---- Input records

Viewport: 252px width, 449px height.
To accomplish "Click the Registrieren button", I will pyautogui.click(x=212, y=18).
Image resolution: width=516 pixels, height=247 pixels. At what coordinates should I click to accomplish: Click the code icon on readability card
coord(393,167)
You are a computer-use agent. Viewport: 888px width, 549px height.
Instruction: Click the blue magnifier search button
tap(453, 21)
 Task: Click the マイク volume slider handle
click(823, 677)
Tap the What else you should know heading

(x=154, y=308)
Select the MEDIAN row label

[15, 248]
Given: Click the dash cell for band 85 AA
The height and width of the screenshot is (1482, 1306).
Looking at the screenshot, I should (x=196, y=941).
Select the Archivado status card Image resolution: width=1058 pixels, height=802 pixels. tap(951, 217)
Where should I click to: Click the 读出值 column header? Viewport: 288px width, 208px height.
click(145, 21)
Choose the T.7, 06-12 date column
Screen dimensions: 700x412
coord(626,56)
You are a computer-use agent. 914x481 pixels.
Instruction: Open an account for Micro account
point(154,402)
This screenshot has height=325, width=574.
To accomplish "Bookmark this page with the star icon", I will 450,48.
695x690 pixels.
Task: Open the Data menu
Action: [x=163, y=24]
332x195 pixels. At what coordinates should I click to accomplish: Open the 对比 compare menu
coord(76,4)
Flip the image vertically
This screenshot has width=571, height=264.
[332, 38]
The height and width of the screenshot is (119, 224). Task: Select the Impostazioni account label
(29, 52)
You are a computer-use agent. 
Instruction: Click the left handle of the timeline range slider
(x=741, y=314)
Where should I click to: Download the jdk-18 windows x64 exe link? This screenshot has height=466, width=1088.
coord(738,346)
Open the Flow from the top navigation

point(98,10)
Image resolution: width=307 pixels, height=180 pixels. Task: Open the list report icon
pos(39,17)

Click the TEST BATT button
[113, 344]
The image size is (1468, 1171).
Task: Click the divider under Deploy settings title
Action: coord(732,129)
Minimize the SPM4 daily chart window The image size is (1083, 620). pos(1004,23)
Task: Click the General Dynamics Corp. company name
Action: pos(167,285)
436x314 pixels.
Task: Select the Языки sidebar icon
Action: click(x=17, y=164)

--------

What the task requires ::
From the records above, extract every entry verbatim.

Answer space ::
Viewport: 252px width, 449px height.
To accomplish "Click the Registrieren button", I will pyautogui.click(x=212, y=18).
Image resolution: width=516 pixels, height=247 pixels. At what coordinates should I click to accomplish: Click the code icon on readability card
coord(393,167)
You are a computer-use agent. Viewport: 888px width, 549px height.
Instruction: Click the blue magnifier search button
tap(453, 21)
 Task: Click the マイク volume slider handle
click(823, 677)
Tap the What else you should know heading

(x=154, y=308)
Select the MEDIAN row label

[15, 248]
Given: Click the dash cell for band 85 AA
The height and width of the screenshot is (1482, 1306).
Looking at the screenshot, I should (x=196, y=941).
Select the Archivado status card Image resolution: width=1058 pixels, height=802 pixels. tap(951, 217)
Where should I click to: Click the 读出值 column header? Viewport: 288px width, 208px height.
click(145, 21)
Choose the T.7, 06-12 date column
Screen dimensions: 700x412
coord(626,56)
You are a computer-use agent. 914x481 pixels.
Instruction: Open an account for Micro account
point(154,402)
This screenshot has height=325, width=574.
To accomplish "Bookmark this page with the star icon", I will 450,48.
695x690 pixels.
Task: Open the Data menu
Action: [x=163, y=24]
332x195 pixels. At what coordinates should I click to accomplish: Open the 对比 compare menu
coord(76,4)
Flip the image vertically
This screenshot has width=571, height=264.
[332, 38]
The height and width of the screenshot is (119, 224). Task: Select the Impostazioni account label
(29, 52)
You are a computer-use agent. 
Instruction: Click the left handle of the timeline range slider
(x=741, y=314)
Where should I click to: Download the jdk-18 windows x64 exe link? This screenshot has height=466, width=1088.
coord(738,346)
Open the Flow from the top navigation

point(98,10)
Image resolution: width=307 pixels, height=180 pixels. Task: Open the list report icon
pos(39,17)

Click the TEST BATT button
[113, 344]
The image size is (1468, 1171).
Task: Click the divider under Deploy settings title
Action: coord(732,129)
Minimize the SPM4 daily chart window The image size is (1083, 620). pos(1004,23)
Task: Click the General Dynamics Corp. company name
Action: pos(167,285)
436x314 pixels.
Task: Select the Языки sidebar icon
Action: click(x=17, y=164)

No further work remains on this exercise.